[Start of section]

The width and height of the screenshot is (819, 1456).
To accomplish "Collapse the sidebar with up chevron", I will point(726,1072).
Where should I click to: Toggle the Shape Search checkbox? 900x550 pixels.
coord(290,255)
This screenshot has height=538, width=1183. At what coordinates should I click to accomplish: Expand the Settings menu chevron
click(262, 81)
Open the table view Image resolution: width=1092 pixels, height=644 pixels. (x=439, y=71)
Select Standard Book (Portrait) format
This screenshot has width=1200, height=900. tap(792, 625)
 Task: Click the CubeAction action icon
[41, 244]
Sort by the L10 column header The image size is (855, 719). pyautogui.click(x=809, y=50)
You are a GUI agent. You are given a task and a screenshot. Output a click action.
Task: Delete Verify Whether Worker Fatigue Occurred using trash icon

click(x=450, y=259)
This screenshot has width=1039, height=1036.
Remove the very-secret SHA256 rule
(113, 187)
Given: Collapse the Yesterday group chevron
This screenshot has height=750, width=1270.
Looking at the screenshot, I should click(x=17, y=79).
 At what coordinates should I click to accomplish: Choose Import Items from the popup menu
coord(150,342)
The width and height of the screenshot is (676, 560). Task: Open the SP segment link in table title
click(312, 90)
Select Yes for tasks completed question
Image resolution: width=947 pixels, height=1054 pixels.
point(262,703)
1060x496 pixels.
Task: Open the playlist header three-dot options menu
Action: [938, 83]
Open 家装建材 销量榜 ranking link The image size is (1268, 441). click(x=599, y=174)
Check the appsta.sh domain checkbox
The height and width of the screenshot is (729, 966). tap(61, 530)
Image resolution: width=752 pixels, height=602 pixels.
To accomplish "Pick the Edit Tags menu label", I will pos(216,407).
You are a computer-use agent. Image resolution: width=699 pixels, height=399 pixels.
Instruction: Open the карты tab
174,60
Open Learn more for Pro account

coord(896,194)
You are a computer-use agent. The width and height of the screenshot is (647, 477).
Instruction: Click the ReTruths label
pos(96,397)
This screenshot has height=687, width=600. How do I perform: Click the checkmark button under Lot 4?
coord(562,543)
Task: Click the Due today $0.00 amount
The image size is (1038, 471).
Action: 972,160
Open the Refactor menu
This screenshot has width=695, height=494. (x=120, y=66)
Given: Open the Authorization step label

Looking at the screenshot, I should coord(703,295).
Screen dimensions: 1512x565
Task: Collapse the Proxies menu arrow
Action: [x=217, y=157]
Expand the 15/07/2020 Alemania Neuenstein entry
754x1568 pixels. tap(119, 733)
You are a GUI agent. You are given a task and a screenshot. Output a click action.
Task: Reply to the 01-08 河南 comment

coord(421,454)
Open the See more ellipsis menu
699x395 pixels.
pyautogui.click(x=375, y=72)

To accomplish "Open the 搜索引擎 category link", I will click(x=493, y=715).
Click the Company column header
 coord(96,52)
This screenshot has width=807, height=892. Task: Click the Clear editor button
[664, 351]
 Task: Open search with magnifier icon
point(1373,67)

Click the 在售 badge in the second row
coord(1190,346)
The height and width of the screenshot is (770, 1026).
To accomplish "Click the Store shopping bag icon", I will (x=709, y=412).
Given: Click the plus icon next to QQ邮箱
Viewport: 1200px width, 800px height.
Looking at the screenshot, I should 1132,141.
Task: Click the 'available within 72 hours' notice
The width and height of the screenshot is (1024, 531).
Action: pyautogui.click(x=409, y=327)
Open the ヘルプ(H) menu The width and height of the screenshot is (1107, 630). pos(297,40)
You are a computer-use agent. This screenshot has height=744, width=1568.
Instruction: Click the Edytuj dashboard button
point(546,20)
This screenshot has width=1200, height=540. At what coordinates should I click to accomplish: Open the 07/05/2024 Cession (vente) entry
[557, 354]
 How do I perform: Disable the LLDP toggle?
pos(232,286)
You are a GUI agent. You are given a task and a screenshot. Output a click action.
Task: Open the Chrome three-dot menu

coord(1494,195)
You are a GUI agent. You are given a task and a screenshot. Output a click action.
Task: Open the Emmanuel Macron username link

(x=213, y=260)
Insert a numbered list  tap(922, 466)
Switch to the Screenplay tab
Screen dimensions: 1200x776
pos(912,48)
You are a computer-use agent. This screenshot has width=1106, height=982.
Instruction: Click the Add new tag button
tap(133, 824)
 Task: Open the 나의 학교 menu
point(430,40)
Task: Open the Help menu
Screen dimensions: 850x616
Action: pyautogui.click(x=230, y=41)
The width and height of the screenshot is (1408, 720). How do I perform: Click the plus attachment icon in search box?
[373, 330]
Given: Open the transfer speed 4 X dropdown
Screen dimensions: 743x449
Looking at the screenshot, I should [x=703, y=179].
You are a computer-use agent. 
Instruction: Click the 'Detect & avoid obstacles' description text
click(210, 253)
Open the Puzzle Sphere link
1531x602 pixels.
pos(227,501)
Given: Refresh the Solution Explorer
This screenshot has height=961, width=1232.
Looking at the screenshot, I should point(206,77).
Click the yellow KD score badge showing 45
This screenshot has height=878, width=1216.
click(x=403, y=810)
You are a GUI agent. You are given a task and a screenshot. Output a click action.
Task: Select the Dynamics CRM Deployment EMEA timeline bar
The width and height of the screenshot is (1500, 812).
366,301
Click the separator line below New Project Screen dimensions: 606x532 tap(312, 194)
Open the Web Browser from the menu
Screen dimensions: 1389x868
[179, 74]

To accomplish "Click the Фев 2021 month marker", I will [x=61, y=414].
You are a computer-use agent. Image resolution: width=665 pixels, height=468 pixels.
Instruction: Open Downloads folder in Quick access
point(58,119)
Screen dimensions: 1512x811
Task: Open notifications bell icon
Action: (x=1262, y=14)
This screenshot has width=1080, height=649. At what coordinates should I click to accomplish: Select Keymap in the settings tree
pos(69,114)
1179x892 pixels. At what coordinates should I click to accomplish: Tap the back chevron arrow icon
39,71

[End of section]

Task: Print the lines of the material, exactly and only, from the line that contains "1179x892 pixels. At" down to and including the final line.

Output of the exercise:
1179x892 pixels. At what coordinates should I click to accomplish: Tap the back chevron arrow icon
39,71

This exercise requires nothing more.